Le corse americane offrono un ambiente davvero unico. Come ti ha accolto il paddock della IndyCar?

“Nel paddock sono tutti molto tranquilli, anche i vari Dixon e Power che corrono nella serie da decenni. Conosco Palou da anni, abbiamo corso insieme in F3, ed è stato uno dei primi a dirmi di provare la strada delle gare americane quando ci siamo ritrovati a Daytona per la 24 ore di due anni fa. Lui è stato il primo a venirmi a salutare nel paddock. Anche Scott Dixon, conosciuto a Bathurst nel 2020, è passato subito a salutarmi, augurandomi buona fortuna. Mi ha fatto piacere che anche le leggende della IndyCar non si distacchino troppo, ma credo che in America tutto questo sia normale seguendo un concetto di motorsport più aperto. Inoltre, è bello vedere quanta gente giri nel paddock con gli appassionati che possono entrare anche nel garage senza troppi problemi. Mi è stato detto che in occasione della Indy500 sia quasi impossibile camminare nel paddock, quindi questa libertà potrebbe risultare controproducente per le squadre. Ma alla fin fine ho capito quanto siano importanti gli appassionati per il motorsport americano.”

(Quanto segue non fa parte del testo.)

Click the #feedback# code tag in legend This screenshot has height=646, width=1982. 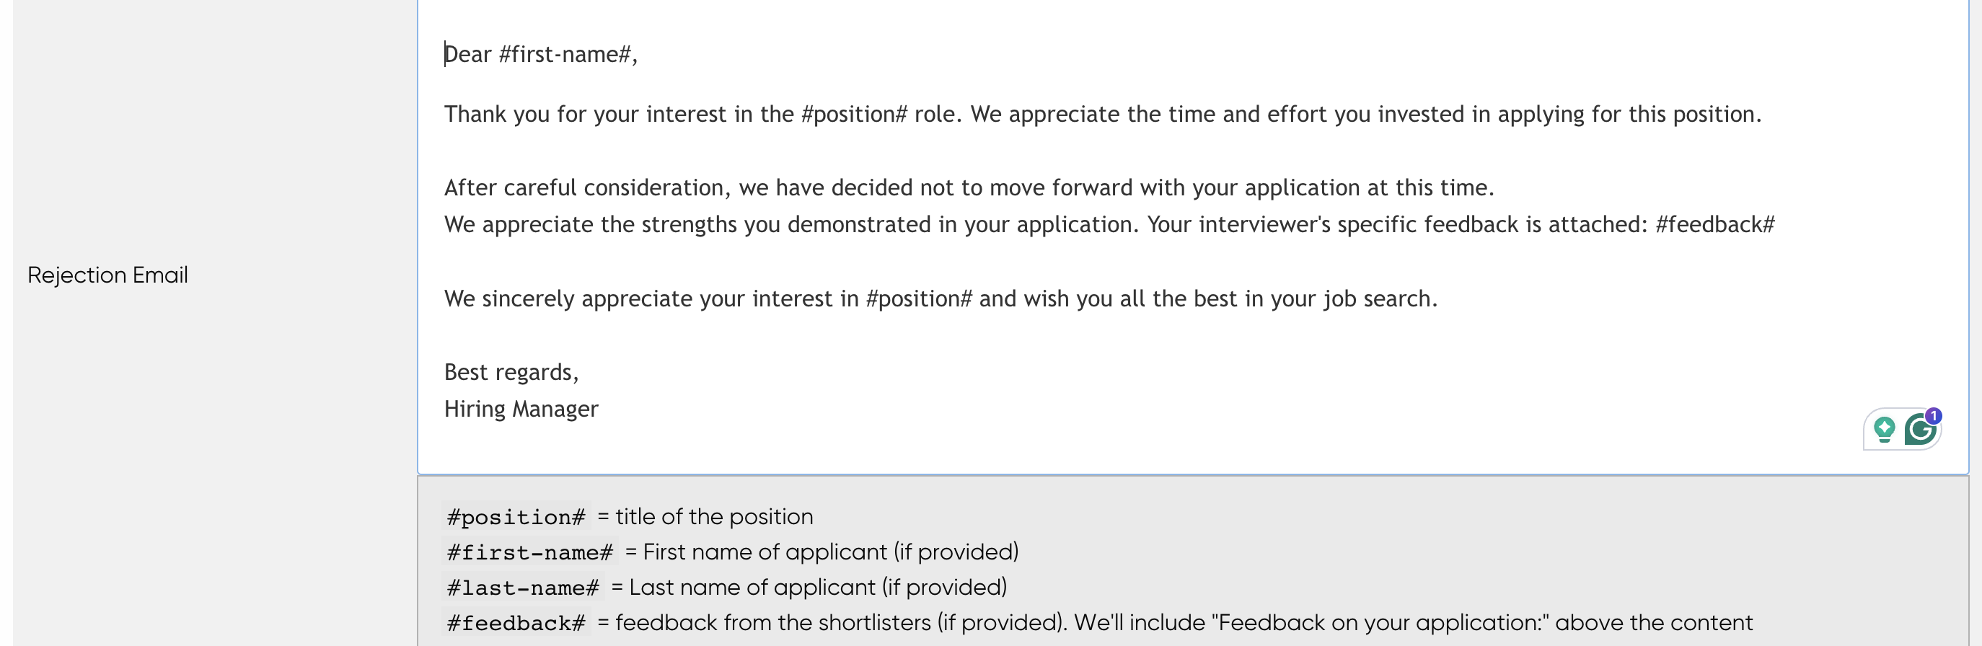pyautogui.click(x=516, y=623)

Che personaggio è Dale Coyne? Rimane distaccato o si inserisce nelle logiche della squadra?

“Dale Coyne è il classico prototipo del team owner Americano. Quando vedo lui, Roger Penske, Chip Ganassi e via dicendo mi sembra che siano tutti fatti con lo stampino (sorride, ndr). Dale parla quando serve, è sempre presente nei briefing ed attivamente coinvolto nelle scelte della squadra. Ricordo che a Indy ci ha dato una mano nelle strategie.”

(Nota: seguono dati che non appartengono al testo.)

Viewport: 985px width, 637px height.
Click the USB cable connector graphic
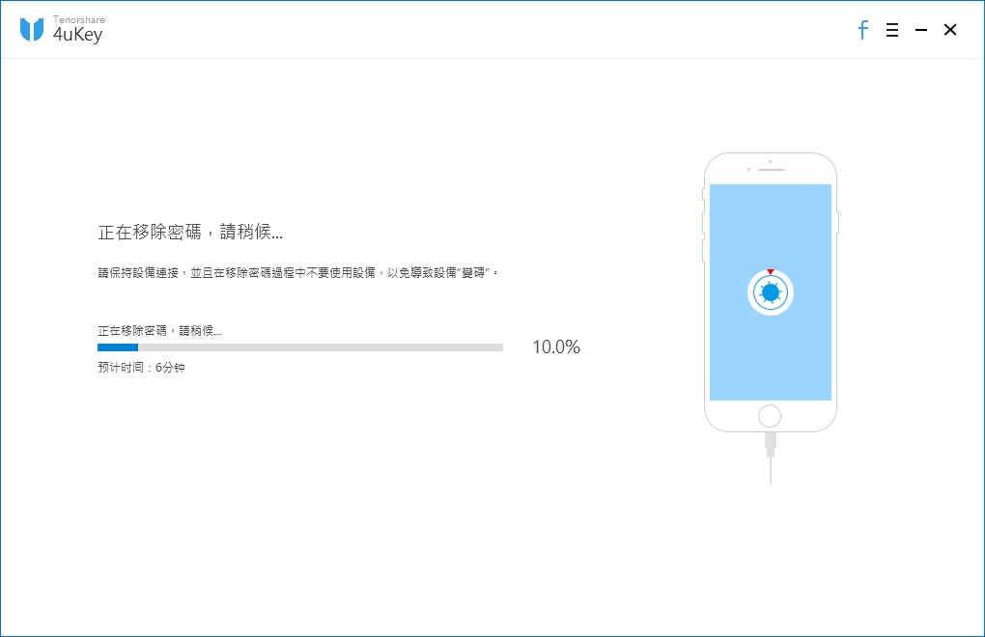coord(771,444)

Spostiamoci per un attimo sull’endurance. Il tuo team, Inter Europol Competition, ha una seconda auto tra le riserve della 24 Ore di Le Mans. Tu saresti incluso nella line up?

“Correre in LMP2 senza partecipare alla 24 Ore di Le Mans non è il massimo. Da quando la categoria è stata rimossa dal FIA WEC si è passati da 25 a 16 macchine, dunque è molto più difficile trovare posto. Siamo secondi tra le riserve è vero, ma nel caso in cui si liberassero due posti andare a Le Mans diventerebbe un obiettivo primario.” 

Infine, quante chance ci sono di rivederti in IndyCar Series?

“Ad ora c’è un 50% di possibilità che continui in IndyCar. Dopo Indianapolis la squadra era molto contenta del lavoro svolto e mi ha chiesto di tornare. Cambiare spesso pilota non è mai bello per il team (Coyne non ha un pilota fisso ad oggi, ndr) e, anche se la gara è andata com’è andata, credo che sia riuscito a dimostrare qualcosa di buono, facendo capire che con una maggior preparazione si potrebbe fare anche meglio. Io ho voglia di tornare, salterei sicuramente due gare per delle concomitanze con l’ELMS e probabilmente non farei gli ovali, ma a giugno sono libero. Spero di tornare in pista già a Detroit!”.